Darcy saves Mr Bennett’s ass as much as anyone else’s.

WobblyArse · 17/05/2019 10:42

That would be fair enough professor. Not shallow at all.

OP posts:
AngeloMysterioso · 17/05/2019 10:51

She doesn’t agree to marry him until she’s realised that he’s an extremely caring brother, a kind and generous employer to his staff, a loyal friend (if a bit misguided at times) and a very benevolent man. He paid off someone he absolutely hated to save the humiliation of the woman he loved and her family after she’d already rejected him. What’s not to like?

marvik · 17/05/2019 10:54

From Chapter 57

' “Lizzy,” said her father, “I have given him my consent. He is the kind of man, indeed, to whom I should never dare refuse anything, which he condescended to ask. I now give it to you, if you are resolved on having him. But let me advise you to think better of it. I know your disposition, Lizzy. I know that you could be neither happy nor respectable, unless you truly esteemed your husband; unless you looked up to him as a superior. Your lively talents would place you in the greatest danger in an unequal marriage. You could scarcely escape discredit and misery. My child, let me not have the grief of seeing you unable to respect your partner in life. You know not what you are about.”
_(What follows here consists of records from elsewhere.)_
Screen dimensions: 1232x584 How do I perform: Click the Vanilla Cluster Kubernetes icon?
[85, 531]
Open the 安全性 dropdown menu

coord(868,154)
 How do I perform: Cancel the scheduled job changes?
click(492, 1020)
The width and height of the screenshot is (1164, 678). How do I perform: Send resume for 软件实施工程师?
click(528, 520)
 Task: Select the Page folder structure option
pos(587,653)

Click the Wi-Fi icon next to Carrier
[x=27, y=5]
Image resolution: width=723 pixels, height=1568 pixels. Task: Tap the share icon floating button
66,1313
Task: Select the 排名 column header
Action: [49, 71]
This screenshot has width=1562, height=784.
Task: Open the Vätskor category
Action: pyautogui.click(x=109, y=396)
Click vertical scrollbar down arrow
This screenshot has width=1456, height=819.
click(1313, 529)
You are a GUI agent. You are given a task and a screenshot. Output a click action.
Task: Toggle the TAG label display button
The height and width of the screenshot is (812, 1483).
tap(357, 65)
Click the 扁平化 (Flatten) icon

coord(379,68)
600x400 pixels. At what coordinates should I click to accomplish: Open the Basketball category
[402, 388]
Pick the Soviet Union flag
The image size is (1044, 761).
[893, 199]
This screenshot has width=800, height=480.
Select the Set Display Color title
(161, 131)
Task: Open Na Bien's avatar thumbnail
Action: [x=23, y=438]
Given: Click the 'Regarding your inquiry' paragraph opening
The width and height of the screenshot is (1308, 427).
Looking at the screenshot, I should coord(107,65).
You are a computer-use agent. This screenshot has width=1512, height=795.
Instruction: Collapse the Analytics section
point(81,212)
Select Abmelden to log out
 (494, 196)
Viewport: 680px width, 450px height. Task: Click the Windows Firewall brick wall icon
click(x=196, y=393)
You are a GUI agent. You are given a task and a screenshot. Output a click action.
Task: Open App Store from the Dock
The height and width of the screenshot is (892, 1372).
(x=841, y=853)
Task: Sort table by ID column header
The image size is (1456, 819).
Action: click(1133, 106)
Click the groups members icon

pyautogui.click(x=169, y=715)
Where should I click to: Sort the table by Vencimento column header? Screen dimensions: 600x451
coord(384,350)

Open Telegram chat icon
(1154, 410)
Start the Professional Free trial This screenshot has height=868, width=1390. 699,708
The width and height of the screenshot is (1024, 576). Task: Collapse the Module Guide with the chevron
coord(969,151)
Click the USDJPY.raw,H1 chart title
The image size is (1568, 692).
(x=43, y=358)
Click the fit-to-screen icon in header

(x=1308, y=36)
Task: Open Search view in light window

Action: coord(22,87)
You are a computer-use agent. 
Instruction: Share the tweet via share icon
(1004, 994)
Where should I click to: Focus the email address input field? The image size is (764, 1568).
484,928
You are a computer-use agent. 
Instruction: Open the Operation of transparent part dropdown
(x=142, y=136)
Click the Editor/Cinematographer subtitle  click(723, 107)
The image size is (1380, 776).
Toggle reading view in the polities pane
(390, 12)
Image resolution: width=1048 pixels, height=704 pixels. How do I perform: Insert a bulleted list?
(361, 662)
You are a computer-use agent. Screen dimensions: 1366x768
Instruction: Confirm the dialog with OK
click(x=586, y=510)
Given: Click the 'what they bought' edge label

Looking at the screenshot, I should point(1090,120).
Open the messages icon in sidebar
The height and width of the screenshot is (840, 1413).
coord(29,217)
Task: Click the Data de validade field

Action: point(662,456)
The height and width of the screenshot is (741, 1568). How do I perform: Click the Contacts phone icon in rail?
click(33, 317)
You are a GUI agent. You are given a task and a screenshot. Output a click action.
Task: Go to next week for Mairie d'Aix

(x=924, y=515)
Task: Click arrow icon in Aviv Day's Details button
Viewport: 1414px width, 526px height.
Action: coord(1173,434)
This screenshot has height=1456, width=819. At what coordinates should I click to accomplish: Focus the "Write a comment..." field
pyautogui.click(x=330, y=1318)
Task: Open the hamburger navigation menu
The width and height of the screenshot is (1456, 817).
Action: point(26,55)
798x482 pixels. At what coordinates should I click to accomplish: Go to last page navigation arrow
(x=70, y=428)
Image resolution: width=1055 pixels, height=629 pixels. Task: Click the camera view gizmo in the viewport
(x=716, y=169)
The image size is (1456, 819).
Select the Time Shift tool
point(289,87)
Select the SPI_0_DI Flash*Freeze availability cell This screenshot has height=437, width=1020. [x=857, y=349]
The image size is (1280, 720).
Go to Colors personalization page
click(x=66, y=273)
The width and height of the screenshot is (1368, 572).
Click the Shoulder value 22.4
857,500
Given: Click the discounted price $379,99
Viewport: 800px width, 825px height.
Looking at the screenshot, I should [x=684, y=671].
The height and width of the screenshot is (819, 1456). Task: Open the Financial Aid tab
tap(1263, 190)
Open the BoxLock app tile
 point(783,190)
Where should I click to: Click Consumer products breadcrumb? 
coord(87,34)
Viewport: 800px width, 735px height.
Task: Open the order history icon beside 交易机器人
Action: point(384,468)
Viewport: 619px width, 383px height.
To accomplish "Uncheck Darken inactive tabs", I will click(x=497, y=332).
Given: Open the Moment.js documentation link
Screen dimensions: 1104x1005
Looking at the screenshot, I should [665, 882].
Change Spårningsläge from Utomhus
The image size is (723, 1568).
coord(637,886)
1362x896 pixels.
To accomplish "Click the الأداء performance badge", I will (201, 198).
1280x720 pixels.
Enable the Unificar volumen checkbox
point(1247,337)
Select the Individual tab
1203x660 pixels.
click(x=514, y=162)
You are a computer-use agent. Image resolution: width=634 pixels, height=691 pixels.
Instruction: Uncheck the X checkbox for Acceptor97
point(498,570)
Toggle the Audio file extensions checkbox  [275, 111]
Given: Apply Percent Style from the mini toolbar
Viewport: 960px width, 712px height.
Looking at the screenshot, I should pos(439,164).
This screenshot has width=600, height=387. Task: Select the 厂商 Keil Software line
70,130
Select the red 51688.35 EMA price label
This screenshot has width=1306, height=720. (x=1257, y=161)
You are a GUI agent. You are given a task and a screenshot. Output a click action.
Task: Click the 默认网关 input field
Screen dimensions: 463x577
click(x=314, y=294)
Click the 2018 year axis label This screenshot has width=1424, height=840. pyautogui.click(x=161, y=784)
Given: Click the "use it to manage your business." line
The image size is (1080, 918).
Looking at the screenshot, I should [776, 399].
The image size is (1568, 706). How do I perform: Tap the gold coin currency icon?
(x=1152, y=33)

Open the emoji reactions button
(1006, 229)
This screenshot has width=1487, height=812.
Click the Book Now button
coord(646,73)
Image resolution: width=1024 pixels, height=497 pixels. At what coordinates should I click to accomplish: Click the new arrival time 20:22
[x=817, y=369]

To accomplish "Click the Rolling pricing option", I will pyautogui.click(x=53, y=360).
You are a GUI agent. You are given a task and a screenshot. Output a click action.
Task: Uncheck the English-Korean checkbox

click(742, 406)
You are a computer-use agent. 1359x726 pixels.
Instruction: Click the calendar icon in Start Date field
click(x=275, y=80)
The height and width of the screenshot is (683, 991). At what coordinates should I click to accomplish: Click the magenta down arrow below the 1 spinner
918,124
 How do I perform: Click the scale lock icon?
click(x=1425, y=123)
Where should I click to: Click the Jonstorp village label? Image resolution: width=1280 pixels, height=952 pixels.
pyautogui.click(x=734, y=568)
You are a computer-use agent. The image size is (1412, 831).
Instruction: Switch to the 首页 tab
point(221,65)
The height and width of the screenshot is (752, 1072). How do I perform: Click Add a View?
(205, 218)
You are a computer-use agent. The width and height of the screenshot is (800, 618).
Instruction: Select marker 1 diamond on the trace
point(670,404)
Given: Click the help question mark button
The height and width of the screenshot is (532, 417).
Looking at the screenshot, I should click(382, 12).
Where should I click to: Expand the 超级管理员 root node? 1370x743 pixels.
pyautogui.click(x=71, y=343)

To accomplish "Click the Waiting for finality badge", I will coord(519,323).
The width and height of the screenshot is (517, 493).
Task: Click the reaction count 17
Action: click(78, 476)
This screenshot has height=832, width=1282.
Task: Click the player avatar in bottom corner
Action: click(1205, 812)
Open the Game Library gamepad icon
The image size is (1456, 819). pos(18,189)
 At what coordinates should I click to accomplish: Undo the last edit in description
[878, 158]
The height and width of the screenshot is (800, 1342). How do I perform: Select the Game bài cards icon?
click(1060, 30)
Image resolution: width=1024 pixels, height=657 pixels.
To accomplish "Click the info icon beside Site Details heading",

Elizabeth, still more affected, was earnest and solemn in her reply; and at length, by repeated assurances that Mr. Darcy was really the object of her choice, by explaining the gradual change which her estimation of him had undergone, relating her absolute certainty that his affection was not the work of a day, but had stood the test of many months' suspense, and enumerating with energy all his good qualities, she did conquer her father's incredulity, and reconcile him to the match.'

It's a romantic novel and we don't follow them into married life. But I think we are meant to understand that Elizabeth has had a chance to think again about Darcy after her first refusal of him - and has a better estimation of his true character.